**Exercise**
Your task is to transcribe the entries exactly.

**Extracted information**
=== Begin Enclosure ===

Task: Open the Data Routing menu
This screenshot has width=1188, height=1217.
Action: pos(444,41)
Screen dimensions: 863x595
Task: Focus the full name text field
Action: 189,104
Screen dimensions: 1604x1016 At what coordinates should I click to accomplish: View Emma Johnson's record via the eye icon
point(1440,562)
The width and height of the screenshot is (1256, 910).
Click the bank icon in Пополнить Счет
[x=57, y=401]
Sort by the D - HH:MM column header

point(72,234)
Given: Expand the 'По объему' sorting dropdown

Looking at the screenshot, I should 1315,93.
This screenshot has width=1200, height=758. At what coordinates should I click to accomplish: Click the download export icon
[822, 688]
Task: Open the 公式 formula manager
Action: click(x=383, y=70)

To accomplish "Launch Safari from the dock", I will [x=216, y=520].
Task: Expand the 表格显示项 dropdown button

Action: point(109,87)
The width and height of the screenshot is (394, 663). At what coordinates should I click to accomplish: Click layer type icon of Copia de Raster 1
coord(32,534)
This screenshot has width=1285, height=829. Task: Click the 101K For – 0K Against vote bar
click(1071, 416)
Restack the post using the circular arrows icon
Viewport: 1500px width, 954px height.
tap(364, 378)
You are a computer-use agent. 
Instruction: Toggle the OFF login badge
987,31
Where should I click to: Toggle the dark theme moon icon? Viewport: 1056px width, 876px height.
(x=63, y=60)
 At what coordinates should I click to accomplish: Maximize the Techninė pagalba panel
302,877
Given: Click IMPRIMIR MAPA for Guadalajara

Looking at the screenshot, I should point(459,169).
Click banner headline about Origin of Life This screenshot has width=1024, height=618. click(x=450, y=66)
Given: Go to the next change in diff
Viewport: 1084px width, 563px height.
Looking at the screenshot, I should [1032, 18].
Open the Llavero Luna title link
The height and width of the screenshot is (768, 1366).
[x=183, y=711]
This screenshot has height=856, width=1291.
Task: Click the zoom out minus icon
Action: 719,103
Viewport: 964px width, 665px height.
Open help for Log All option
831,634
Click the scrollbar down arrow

=== End Enclosure ===

**Answer section**
Task: Open the Data Routing menu
This screenshot has width=1188, height=1217.
Action: pos(444,41)
Screen dimensions: 863x595
Task: Focus the full name text field
Action: 189,104
Screen dimensions: 1604x1016 At what coordinates should I click to accomplish: View Emma Johnson's record via the eye icon
point(1440,562)
The width and height of the screenshot is (1256, 910).
Click the bank icon in Пополнить Счет
[x=57, y=401]
Sort by the D - HH:MM column header

point(72,234)
Given: Expand the 'По объему' sorting dropdown

Looking at the screenshot, I should 1315,93.
This screenshot has width=1200, height=758. At what coordinates should I click to accomplish: Click the download export icon
[822, 688]
Task: Open the 公式 formula manager
Action: click(x=383, y=70)

To accomplish "Launch Safari from the dock", I will [x=216, y=520].
Task: Expand the 表格显示项 dropdown button

Action: point(109,87)
The width and height of the screenshot is (394, 663). At what coordinates should I click to accomplish: Click layer type icon of Copia de Raster 1
coord(32,534)
This screenshot has width=1285, height=829. Task: Click the 101K For – 0K Against vote bar
click(1071, 416)
Restack the post using the circular arrows icon
Viewport: 1500px width, 954px height.
tap(364, 378)
You are a computer-use agent. 
Instruction: Toggle the OFF login badge
987,31
Where should I click to: Toggle the dark theme moon icon? Viewport: 1056px width, 876px height.
(x=63, y=60)
 At what coordinates should I click to accomplish: Maximize the Techninė pagalba panel
302,877
Given: Click IMPRIMIR MAPA for Guadalajara

Looking at the screenshot, I should point(459,169).
Click banner headline about Origin of Life This screenshot has width=1024, height=618. click(x=450, y=66)
Given: Go to the next change in diff
Viewport: 1084px width, 563px height.
Looking at the screenshot, I should [1032, 18].
Open the Llavero Luna title link
The height and width of the screenshot is (768, 1366).
[x=183, y=711]
This screenshot has height=856, width=1291.
Task: Click the zoom out minus icon
Action: 719,103
Viewport: 964px width, 665px height.
Open help for Log All option
831,634
Click the scrollbar down arrow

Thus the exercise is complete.